学問は、それが拠って立つところの前提を基にして、
専門分化によって精緻化し続ける。
それは常に一本道であり、いつか後代の仕事によって
打ち破られることを欲しながら、特定の判断基準に
従って理由付けに邁進する。
そこには一つの局所が形成され、局所の判断基準を
信じるという主知化、合理化を徹底することによって、
すべてが理由で塗り固められた「魔法からの世界解法」
の状態でいることができる。
一方で、いずれの前提がよいかを決める手立ては
学問には存在せず、前提同士、すなわち「公理」
あるいは「神」同士の争いに、学問は口を出さない。
これらの神々を支配し、かれらの争いに決着をつける ものは運命であって、けっして「学問」ではない。

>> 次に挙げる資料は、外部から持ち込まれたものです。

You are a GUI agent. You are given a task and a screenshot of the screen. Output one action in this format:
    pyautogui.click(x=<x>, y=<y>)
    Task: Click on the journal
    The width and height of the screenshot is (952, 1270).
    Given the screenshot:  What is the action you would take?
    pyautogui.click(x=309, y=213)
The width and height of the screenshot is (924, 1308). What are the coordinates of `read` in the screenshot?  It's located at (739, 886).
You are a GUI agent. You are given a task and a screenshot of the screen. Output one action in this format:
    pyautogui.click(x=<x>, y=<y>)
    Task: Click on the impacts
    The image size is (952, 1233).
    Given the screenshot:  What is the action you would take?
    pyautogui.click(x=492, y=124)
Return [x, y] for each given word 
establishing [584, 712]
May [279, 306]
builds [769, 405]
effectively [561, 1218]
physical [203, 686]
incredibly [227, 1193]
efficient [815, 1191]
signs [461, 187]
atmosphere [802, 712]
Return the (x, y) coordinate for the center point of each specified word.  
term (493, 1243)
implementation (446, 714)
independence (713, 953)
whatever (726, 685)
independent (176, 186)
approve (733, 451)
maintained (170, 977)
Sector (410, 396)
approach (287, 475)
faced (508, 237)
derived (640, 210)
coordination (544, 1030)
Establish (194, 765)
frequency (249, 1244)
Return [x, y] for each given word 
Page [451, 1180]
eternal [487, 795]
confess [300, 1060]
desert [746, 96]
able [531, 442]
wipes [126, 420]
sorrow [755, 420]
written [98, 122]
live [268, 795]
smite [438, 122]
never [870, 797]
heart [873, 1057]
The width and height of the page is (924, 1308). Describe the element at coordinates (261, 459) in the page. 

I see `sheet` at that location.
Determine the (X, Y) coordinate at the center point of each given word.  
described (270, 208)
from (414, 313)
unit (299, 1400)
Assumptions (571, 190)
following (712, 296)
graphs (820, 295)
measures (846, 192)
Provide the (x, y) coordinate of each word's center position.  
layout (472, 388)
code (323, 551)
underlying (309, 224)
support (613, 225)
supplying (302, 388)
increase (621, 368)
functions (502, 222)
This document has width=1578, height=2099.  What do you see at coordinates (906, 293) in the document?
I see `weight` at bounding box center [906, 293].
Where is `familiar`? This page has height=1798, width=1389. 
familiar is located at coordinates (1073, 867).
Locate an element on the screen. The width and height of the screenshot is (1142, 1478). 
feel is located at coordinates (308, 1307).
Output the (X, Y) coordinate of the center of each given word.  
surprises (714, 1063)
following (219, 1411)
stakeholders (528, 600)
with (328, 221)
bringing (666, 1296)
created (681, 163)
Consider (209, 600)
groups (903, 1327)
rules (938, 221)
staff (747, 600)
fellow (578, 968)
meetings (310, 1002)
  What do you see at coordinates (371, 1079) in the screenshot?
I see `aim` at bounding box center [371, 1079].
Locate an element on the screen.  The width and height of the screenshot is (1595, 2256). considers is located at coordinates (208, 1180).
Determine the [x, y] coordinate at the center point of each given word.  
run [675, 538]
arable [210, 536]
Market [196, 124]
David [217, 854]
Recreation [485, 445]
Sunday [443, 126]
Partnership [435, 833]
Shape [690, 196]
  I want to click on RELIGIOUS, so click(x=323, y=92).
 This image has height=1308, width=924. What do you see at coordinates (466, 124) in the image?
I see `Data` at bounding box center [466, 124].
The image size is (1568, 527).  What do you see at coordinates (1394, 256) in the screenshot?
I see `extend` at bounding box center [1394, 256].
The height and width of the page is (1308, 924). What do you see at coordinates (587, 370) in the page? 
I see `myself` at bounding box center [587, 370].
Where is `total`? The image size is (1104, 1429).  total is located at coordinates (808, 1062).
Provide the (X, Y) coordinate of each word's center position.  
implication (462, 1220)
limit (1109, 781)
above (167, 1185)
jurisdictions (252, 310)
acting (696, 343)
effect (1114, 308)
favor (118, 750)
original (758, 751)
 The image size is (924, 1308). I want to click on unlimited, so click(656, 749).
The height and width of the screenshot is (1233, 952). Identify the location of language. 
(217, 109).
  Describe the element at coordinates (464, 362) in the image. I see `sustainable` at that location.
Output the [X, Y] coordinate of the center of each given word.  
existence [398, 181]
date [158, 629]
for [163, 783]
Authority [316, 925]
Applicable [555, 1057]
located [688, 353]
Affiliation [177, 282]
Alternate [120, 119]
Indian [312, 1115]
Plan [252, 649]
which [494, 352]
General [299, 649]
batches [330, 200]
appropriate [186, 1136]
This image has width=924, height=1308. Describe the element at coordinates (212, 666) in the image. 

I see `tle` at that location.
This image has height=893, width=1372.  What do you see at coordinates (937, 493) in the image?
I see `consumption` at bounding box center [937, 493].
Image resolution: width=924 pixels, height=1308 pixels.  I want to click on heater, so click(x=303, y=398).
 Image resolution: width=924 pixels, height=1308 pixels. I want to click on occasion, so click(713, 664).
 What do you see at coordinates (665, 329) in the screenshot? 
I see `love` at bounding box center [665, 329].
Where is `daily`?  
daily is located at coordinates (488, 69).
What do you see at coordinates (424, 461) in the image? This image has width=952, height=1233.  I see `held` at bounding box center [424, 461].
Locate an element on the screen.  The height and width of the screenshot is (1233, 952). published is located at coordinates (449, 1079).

学問が把握しうることは、それぞれの秩序にとって、 あるいはそれぞれの秩序において、神に当たるものは なんであるかということだけである。
マックス・ウェーバー「職業としての学問」p.55
以上のような、ゲーデルの不完全性定理にも通ずる
ウェーバーの学問観には、とても共感できる。
ウェーバーの言う「価値自由」な状態とは、判断基準の
前提=公理=神について明確であるということであり、
その手助けとなるのが学問である。
各人は、価値自由になることで、責任をもって
「善悪の彼岸」に立つことができる。
逆に、価値自由になれず、善悪の此岸に留まっていては、
自らの局所の判断基準を、別の局所を含んだ大域へと
拡張するという過ちを犯す。
学問は、特定の判断基準に収束するという意味では
すこぶる技術的であるが、技術的に突き詰めることに
よって価値自由になることなくしては、芸術的で
あり続けることもできなくなるのである。